• Excerpted text:
━━━━━━━━━━━━━━━━━━━━
Both functions just go out of bounds.

int charlen( const char* ar ) {
int result = 0; // always initialize your variables!
while ( ar[result] != 0 ) // I like to be explicit
++result;
return result;
}

It is basicly the same code as code as mine, I even think it'll be
compiled to the same code.

If the return statement is supposed to evaluate to true as you state
here, then what would happen with this code?

bool func() {
return false;
}

int main() {
while ( func() ) { }

}

func() returns false, what is mysterios about it? it is diametrally
different thing, what function returns and what will be the result of
return, for example if we say, that return returns always true

bool func() {
bool result = return false;
}

Than function return false, but in the bool variable result will be
true... if we could use it.

what would this mean?

int main() {
bool b = return 0;
}

In variable b is true, but function returns 0, i don't really see your
point.

or this?

bool foobar() {
return return false;

}

Returns false, because right return will be evalueted before left. I
still don't see your point.

I would really here some thoughtful ideas.
━━━━━━━━━━━━━━━━━━━━
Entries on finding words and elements
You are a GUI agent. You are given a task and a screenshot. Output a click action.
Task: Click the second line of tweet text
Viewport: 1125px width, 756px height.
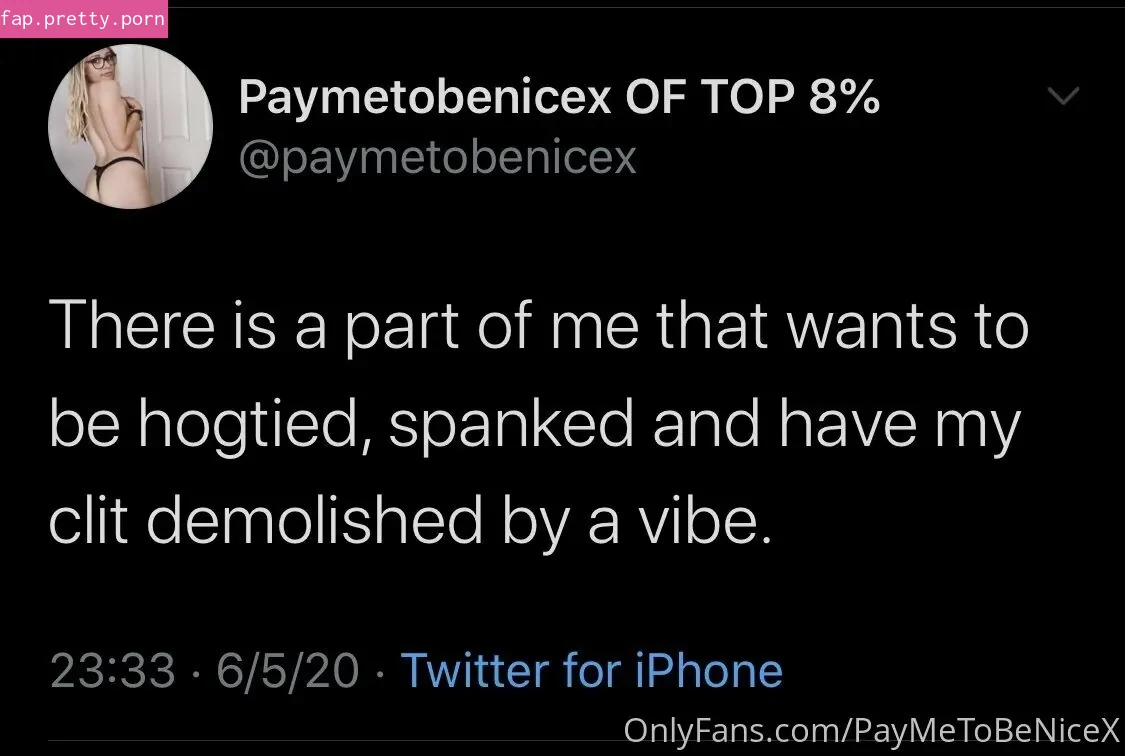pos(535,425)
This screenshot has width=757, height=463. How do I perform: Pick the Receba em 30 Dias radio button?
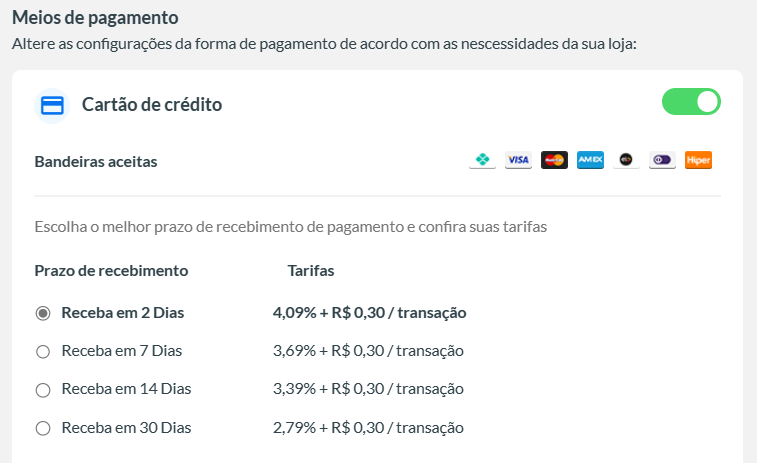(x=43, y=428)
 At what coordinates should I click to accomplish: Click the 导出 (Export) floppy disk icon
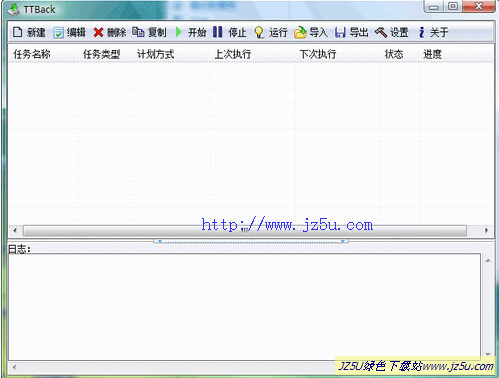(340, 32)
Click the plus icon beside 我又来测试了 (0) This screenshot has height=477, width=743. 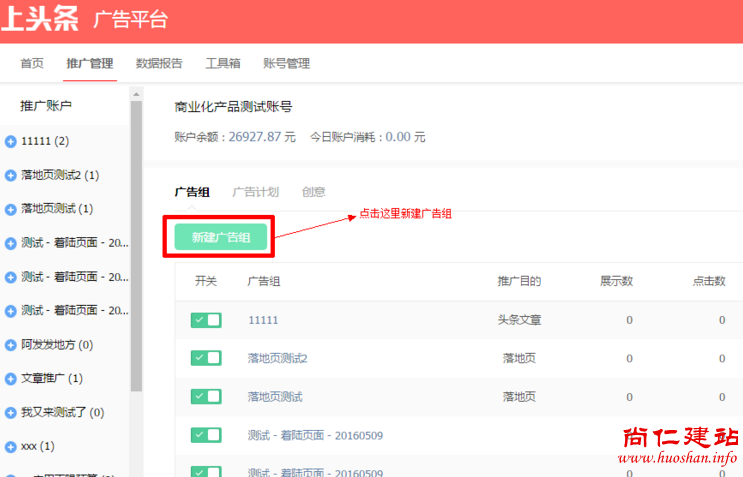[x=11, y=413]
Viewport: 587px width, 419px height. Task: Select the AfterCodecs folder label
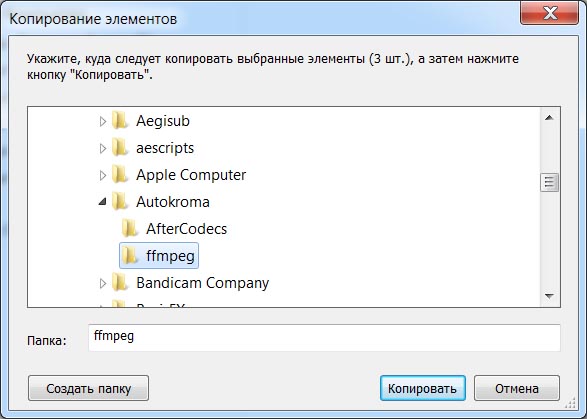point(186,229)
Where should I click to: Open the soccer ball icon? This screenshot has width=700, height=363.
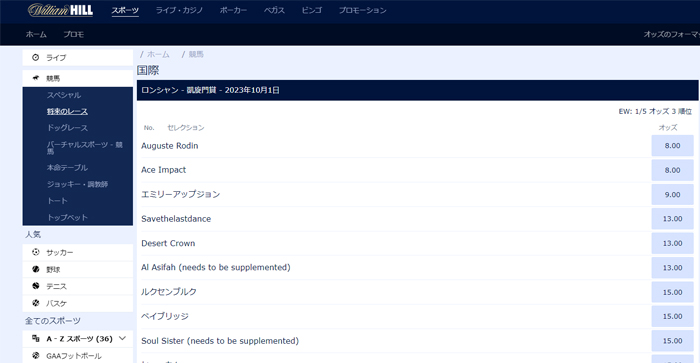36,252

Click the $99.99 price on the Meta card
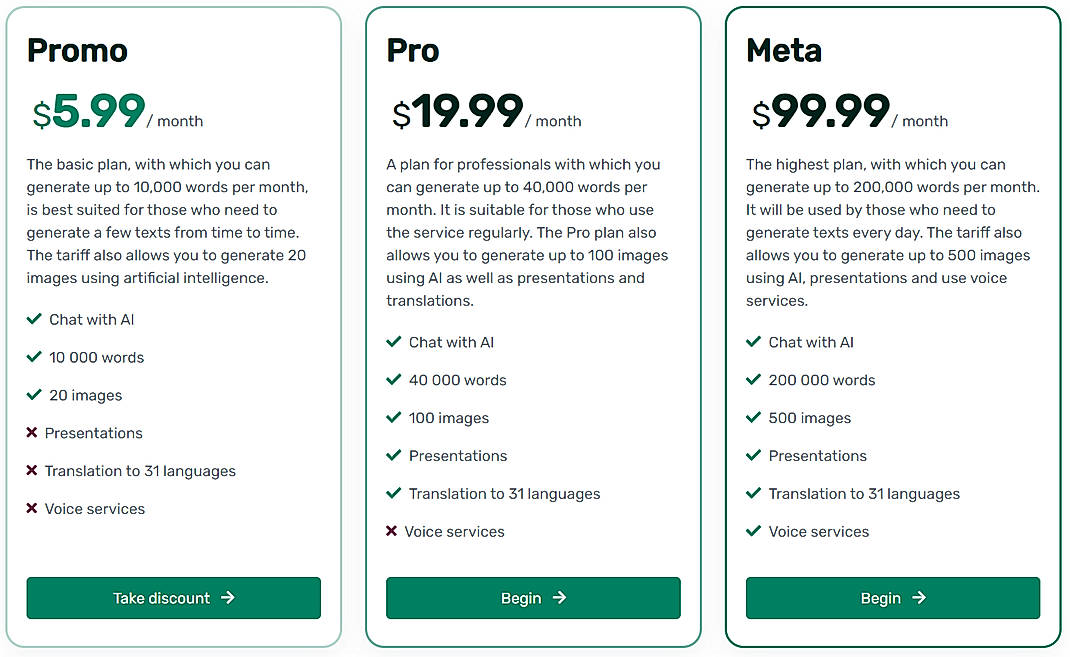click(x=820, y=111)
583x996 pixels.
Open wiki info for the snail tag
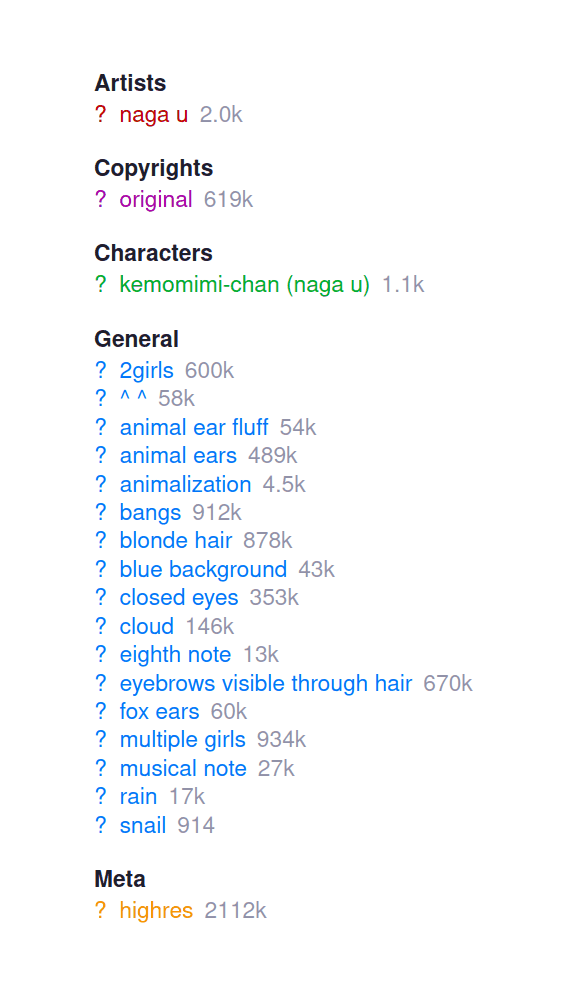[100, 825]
━━━━━━━━━━━━━━━━━━━━
• To do:
**1)** In the entries, starting at the line that contains "Click the $99.99 price on the Meta card" and ending at the last line, change "wiki info" to "details" and keep everything else the same. Give back only those lines, and leave the pictures out.
**2)** Write what comes next in the forum post about what a C++ return statement evaluates to.

• Exercise responses:
**1)**
Click the $99.99 price on the Meta card
click(x=820, y=111)
583x996 pixels.
Open details for the snail tag
[100, 825]

**2)**
[Grizlyk]

I just wonder, why such code is not possible:

int chlen(char * ar) {
  for(int i=0;ar||return i;i++);

}

And the following code is impossible also

int i=0;
double d=0;

(a<b)? i=1: d=.3;

because "operator ?:" and "operator ||" is not intended to separate
branches of ordinare code, as if/else does, but to do conditional
evaluation only.

There are differences between branches of ordinary code and branches
of evaluation. The returned value from "ar||return i" will be
expected by "for" and "for" will be unrolled like this:

//for:
{
int i=0;

next:
if( !( ar || return i ) ) break; //for

body:
{
}

i++;
goto next;
}

In fact, the code

if( ! ) break;

is not necessary for you, because you do not want complier testing the
result of the condition "ar||return i".

Maybe it is possible to make compiler, that will be able to guess your
will and select between

next:
if( !( ar || return i ) ) break; //for

and

next:
if( !ar ) return i; //for

but there is other way: remove the condition into appropriate place of
code:

for( int i=0; ; ++i )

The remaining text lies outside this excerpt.